O direito à educação é consenso entre os especialistas que pensam a mudança social a partir da estruturação de um sistema educacional que possibilite igualdade de oportunidades para o acesso e a permanência de todo individuo na educação formal. A educação é percebida como o eixo norteador das transformações que deverão formar um ser humano que aprenda a ser, a conviver, a aprender a aprender e aprender a fazer.

Os artigos constitucionais garantem a existência da responsabilidade e a obrigação do Estado para a garantia do direito à educação para os diferentes segmentos da população que no decorrer de diversos momentos históricos foram excluídos do direito ao saber; além disso, a Constituição Federal de 1988 designou ao Ministério Público, a missão de defender e proteger a efetivação desses direitos.

Assim como a Constituição de 1988 e a Lei de Diretrizes e Bases da Educação Nacional nº 9.394, o Estatuto da Criança e do Adolescente (ECA) também, ao pensar nas condições legais que possibilitassem a formação de um individuo-cidadão, dispensou sete artigos que contemplam o direito à educação. A partir de uma nova dinâmica entre os direitos previstos legalmente e a promoção desses direitos a educação vem a assumir um novo papel nos diferentes âmbitos das relações sociais. (ARANTES, 2003)

Segundo Garrido de Paula (2001), o ECA representa um conjunto de dispositivos legais que tem como objetivo defender os interesses da criança e do adolescente, pois estes foram reconhecidos constitucionalmente como portadores de direitos juridicamente protegidos.
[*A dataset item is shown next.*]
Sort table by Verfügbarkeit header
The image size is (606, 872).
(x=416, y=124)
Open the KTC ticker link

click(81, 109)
Assim, o Estatuto da Criança e do Adolescente, como conseqüência natural do que prevê a Constituição Federal de 1988, representa um importante instrumento de transformação social. Nesta realidade o Ministério Público tem a atribuição de proteger os direitos indisponíveis e fundamentais da criança e do adolescente, por meio de ações judiciais ou extrajudiciais, quando estes estiverem ameaçados de violação.

Ao analisar a Constituição Federal de 1988, Lopes (2000) entende que a estrutura do Ministério Público representa um dos principais instrumentos que fundamentam um Estado democrático de direito, pois os indivíduos que têm seus direitos violados ou ameaçados, de acordo com autor: “[...] tenderiam a depender do Ministério Público para sua postulação e conseqüente instauração do litígio indispensável à atuação do judiciário.” (LOPES, 2000, p. 35). No caso específico do direito à educação, se estabelece uma conexão entre a justiça na educação prevista pelos textos legais e o Ministério Público como instituição responsável por defender o acesso a esses direitos aos diferentes segmentos da população.
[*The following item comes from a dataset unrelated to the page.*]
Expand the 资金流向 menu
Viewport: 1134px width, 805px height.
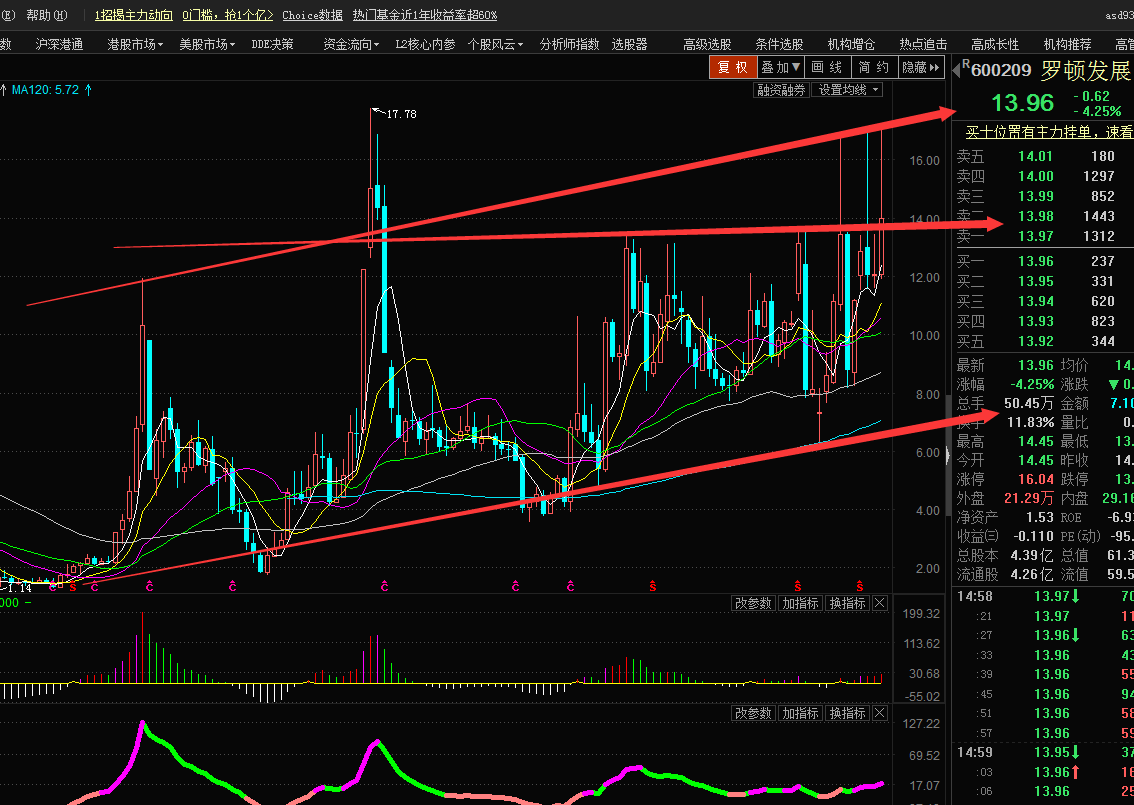pyautogui.click(x=351, y=44)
O novo estatuto constitucional designado ao Ministério Público pela Constituição Federal de 1988, remete ao pensamento de Bobbio (1992) quando pensa que na atualidade os direitos do homem devem permear discussões referentes não apenas às questão relacionadas aos enunciados legais, pois estes são apenas resultado das argumentações que justificam a necessidade dos mesmos, mas de se empenhar em pensar em promover mecanismos eficazes para a proteção e promoção efetiva destes direitos, pois os fins propostos pelos textos legais não podem estar desvinculados dos meios adequados para que estes fins sejam concretizados. Como mostra o autor:

[...] Não se trata de saber quais e quantos são esses direitos, qual é a sua natureza e seu fundamento, se são direitos naturais ou históricos, absolutos ou relativos, mas sim qual é o modo mais seguro para garanti-los, para impedir que, apesar das solenes declarações, eles sejam continuamente violados. [...]. (BOBBIO, 1992, p. 25)
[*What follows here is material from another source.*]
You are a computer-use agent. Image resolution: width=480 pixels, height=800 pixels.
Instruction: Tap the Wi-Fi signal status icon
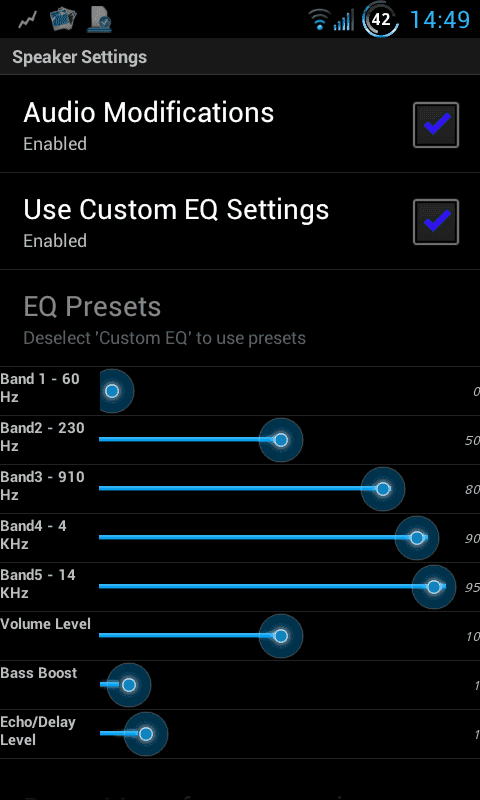pos(319,20)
Certamente está na vigilância diária da sociedade civil e nos mecanismos de lutas que ela cria, a possibilidade de garantia desses direitos conquistados. Para isso, o Ministério Público é de fundamental importância como órgão de divulgação, regulação, fiscalização e propriamente, espaço que serve de arena no confronto das argumentações em conflitos.